The Observer certainly seems to think it is a thing. If it is, then goodbye slightly irksome sitcoms in which characters in low paid jobs come home to a spacious flat, Penny from the Big Bang Theory I am looking at you and I am not suspending my disbelief. A waitress could never live alone, especially not on the hours you work. Instead look out for grown women padding about their parents’ house and hilarious incidents resulting from parent/daughter misunderstandings.
The recent anxiety over boys doing badly at school has been linked to a lack of role models. It is usually only mildly amusing if a man or a show’s male protagonist lives at home with his parents, the many girls he brings home don’t seem to bat an eyelid at the ironed Thundercats* sheets. Unless of course he works in IT, science or maths, then it’s hilariously pathetic and no girls even see his ironed Thundercats sheets. This is odd, because those career choices are likely to lead to home-ownership. If you can’t be a rich footballer then unemployment and occupying your childhood bed is acceptable for a man.
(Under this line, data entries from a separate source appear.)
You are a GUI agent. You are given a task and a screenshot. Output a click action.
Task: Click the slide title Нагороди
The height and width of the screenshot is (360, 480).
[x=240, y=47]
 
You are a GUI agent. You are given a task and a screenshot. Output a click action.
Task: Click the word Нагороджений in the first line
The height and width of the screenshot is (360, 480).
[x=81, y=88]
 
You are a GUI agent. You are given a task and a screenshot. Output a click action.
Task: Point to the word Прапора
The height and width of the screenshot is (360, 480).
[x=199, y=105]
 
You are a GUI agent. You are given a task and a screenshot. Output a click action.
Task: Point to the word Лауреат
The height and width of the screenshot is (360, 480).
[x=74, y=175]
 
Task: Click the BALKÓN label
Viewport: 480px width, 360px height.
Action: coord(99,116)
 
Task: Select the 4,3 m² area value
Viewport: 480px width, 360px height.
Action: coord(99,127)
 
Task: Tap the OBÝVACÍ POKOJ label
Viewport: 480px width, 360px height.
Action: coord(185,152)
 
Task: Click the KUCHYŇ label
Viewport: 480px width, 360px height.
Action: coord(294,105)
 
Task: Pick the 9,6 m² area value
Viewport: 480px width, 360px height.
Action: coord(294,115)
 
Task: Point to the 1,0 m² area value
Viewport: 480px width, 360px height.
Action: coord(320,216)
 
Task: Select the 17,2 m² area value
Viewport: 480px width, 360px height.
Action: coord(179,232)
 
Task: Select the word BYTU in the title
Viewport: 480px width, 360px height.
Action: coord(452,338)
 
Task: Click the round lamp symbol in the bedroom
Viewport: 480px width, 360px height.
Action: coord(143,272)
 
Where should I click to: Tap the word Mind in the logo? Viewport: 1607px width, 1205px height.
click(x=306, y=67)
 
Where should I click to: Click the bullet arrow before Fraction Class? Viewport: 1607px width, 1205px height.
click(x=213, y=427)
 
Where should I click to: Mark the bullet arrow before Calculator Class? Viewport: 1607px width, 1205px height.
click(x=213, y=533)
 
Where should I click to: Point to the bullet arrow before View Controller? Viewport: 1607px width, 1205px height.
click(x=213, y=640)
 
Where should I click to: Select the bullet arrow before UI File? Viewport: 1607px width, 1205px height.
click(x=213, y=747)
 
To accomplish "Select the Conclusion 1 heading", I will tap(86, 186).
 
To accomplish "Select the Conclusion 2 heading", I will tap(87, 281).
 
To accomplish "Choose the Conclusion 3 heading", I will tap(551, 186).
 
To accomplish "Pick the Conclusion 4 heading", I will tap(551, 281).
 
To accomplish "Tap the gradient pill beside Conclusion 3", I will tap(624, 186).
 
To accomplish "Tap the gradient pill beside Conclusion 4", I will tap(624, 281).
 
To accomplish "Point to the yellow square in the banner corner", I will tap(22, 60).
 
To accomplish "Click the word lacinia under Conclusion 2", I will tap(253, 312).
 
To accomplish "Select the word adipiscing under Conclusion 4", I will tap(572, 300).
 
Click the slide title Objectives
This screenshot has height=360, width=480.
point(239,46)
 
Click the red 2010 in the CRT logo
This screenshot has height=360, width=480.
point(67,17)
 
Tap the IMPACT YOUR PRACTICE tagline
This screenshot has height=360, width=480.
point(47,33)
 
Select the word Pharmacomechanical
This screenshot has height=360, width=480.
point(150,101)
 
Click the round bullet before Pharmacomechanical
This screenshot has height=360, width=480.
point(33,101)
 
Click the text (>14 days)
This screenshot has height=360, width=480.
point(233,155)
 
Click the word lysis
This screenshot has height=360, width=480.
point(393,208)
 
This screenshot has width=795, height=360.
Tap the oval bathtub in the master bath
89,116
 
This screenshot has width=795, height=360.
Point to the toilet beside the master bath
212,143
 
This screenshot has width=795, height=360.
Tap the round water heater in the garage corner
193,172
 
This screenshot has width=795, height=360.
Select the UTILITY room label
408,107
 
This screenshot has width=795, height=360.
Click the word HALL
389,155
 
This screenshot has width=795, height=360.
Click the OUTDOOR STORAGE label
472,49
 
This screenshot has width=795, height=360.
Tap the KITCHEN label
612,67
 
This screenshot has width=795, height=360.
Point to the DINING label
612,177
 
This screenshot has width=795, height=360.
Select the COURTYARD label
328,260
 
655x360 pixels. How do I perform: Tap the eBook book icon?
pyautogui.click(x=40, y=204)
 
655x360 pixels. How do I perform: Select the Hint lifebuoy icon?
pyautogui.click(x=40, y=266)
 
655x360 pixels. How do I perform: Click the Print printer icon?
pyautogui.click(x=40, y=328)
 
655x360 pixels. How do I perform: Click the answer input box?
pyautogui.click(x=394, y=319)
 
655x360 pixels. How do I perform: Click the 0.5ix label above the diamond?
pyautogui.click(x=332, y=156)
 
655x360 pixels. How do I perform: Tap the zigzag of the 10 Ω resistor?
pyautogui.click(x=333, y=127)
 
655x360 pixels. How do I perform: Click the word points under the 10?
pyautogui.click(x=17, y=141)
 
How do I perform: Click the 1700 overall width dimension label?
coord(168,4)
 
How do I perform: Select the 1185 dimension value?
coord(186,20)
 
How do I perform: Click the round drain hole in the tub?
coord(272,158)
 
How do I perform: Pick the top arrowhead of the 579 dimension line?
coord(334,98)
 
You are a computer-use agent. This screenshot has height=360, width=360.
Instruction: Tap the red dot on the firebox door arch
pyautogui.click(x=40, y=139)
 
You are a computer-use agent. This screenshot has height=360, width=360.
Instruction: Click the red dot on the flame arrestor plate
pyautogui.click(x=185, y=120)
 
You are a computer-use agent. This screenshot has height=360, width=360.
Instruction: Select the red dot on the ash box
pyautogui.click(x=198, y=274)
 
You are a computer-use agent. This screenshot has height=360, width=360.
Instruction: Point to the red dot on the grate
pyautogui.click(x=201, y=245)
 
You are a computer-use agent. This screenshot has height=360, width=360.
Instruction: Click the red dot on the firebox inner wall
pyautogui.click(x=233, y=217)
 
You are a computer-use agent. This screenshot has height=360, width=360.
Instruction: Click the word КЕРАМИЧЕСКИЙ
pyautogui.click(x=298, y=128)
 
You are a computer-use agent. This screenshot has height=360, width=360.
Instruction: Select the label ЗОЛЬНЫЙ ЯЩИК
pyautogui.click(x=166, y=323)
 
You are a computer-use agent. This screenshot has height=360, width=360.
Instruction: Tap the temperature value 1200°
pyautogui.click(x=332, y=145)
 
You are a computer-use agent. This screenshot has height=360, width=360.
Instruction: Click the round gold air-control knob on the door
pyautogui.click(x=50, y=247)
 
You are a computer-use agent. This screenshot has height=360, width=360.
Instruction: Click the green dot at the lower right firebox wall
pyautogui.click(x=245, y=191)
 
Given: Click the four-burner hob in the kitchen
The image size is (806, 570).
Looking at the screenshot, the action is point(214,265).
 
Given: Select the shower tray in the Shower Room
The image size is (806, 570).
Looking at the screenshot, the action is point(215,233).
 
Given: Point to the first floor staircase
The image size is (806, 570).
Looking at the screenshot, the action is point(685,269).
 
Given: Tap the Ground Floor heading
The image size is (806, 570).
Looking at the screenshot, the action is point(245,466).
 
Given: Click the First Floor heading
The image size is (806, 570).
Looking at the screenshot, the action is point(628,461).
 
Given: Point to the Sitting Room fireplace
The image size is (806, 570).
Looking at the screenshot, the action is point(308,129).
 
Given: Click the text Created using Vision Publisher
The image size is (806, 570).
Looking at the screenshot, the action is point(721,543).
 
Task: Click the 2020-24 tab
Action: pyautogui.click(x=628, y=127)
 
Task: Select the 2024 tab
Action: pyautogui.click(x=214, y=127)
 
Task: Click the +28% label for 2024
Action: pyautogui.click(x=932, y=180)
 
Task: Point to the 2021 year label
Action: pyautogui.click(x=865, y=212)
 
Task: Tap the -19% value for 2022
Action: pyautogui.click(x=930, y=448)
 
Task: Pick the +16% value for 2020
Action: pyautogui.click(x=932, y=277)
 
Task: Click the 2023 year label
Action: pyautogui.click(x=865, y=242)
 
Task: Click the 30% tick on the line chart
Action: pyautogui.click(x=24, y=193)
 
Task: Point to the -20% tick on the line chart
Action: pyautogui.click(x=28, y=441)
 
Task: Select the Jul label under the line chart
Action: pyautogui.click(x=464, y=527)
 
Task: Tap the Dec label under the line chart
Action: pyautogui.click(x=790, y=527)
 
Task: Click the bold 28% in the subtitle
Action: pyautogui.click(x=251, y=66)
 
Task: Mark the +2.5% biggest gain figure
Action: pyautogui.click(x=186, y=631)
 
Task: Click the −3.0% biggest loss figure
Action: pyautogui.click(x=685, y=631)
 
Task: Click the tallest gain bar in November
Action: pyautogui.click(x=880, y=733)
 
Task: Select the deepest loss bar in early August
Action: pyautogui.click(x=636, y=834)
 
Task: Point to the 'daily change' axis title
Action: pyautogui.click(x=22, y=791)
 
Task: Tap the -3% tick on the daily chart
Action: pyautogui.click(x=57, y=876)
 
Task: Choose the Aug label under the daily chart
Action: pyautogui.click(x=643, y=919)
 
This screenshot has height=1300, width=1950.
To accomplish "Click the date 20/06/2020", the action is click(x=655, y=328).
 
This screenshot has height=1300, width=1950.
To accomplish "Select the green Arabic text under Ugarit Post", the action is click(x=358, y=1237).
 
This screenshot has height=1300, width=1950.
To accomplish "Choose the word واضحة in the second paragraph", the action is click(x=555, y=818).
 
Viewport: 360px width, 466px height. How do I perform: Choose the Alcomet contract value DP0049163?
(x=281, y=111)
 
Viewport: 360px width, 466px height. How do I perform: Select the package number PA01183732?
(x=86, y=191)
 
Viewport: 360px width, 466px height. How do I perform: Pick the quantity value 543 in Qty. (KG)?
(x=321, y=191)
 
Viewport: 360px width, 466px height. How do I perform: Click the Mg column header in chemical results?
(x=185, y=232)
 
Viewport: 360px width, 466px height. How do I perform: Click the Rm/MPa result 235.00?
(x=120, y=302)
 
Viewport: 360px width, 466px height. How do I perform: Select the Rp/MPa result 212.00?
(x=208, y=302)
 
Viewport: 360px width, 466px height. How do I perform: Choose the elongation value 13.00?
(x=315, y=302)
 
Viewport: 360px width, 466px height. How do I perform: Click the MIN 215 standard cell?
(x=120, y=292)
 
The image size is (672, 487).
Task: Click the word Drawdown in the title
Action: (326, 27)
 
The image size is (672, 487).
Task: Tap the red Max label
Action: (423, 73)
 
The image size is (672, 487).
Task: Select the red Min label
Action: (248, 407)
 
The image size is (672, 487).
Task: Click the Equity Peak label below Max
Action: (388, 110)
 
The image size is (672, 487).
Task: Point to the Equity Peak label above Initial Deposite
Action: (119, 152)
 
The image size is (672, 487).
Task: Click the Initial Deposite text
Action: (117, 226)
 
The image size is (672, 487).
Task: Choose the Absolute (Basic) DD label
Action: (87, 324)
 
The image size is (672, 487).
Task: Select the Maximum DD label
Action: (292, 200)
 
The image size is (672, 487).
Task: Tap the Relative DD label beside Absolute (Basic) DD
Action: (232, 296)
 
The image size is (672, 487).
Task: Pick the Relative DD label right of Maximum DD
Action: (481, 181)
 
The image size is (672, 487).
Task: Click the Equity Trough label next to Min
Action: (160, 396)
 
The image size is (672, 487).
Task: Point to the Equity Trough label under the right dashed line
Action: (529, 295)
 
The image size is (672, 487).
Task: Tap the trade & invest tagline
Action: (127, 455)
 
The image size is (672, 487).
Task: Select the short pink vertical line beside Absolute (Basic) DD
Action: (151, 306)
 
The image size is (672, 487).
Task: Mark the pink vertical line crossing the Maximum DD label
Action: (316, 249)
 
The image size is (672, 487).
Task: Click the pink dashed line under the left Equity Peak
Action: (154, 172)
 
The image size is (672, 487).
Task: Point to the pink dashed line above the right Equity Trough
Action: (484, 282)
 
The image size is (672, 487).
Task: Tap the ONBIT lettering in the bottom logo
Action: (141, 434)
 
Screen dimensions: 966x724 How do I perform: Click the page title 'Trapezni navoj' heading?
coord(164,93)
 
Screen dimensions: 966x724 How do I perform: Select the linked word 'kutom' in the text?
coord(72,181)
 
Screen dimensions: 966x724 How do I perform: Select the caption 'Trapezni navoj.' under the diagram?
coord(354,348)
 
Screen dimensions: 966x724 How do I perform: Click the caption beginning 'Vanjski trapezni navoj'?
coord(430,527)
For a woman, the idea she can’t find a job is one thing. But to not be able to find a man who can support her other than her father? What is wrong with her? In films and on TV this woman doesn’t exist. A long term slacker woman, it’s hard to think of any before Kristen Wiig’s character in Bridesmaids. Women have to be capable, sensible and maybe a little hardnosed on screen, especially in Rom-Coms. They tell our slacker protagonist to “get a job!” in slightly shrill tones so they can become the other Rom-Com woman, the truly happy one who stays at home baking, or deciding on a shade of gender neutral yellow for the nursery.
This new character, this female slacker, the perpetual girl-child is not quite fully formed yet. Slacker males have a posse of other low-achieving men to sit on the settee with. Lady low-achiever slouches solo and so her own language has yet to be developed, I for one look forward to discovering what the woman equivalent to ‘dude’ will be - that’s not ‘dudette’ I hastily add.
It’s interesting that the crop of female slackers the Observer provides us with are actually high achieving young women who are secretly rather accomplished. This makes you wonder if this trend really should be called female-slackerdom, or just English style false modesty. ‘Oh this much lauded film? That’s just something I put together between scratching myself and sleeping till noon every day.’
Female slacker 1, Leigh Stein has had her poetry published, worked at the New Yorker and at 26 is promoting her first novel The Fallback Plan. That is not slacking that is impressive grafting that should be properly praised. The Fallback plan is Stein’s "fantasy of what would happen if I gave up".
Slacker 2, film maker Lena Dunham, at 25, has made a film about being a graduate with so much to give, if only there was someone who wanted it. Her film Tiny Furniture tells the story of another female slacker, overqualified and underused, becoming increasingly disaffected in her mother’s home. Slacker Dunham has not just made a film but a show, produced by Judd Apatow on HBO called Girls. What a loafer.
A common theme these slacker women all have, besides huge drive, is an awareness of their sense of entitlement. As Stein puts it: “I get this sense of entitlement: we feel like we did everything we're supposed to, we went to college and got a degree and everyone told us that if we got a degree we'd get a good job and it's like, 'where is my good job, hello?'”
In Tiny Furniture Lena Dunham has her slacker protagonist’s friend rather cheerfully converse with the lead’s mother:
“Do you have the same sense of entitlement as my daughter?”
“Believe me, mine is much worse”
A sense of entitlement, as demonstrated in both Dunham and Stein’s work, can be the death of productivity. I deserve, I should be and everybody should notice. These women have managed to use that sense of entitlement to laugh at themselves and motivate themselves to create. The notion that this is an example of the female slacker is not quite right because I don’t think these women are embracing their inner slacker. They are facing their greatest fear.
Is this a new film trend or just a new angle for lost 20-somethings to navel gaze from? Is it really a sign of feminism that we now want to watch the odd ‘loser’ lady or a sign of a new génération perdue?
Squeamish Kate *who would like to make it clear, if there is such a thing as Thundercats sheets for a double bed she is there.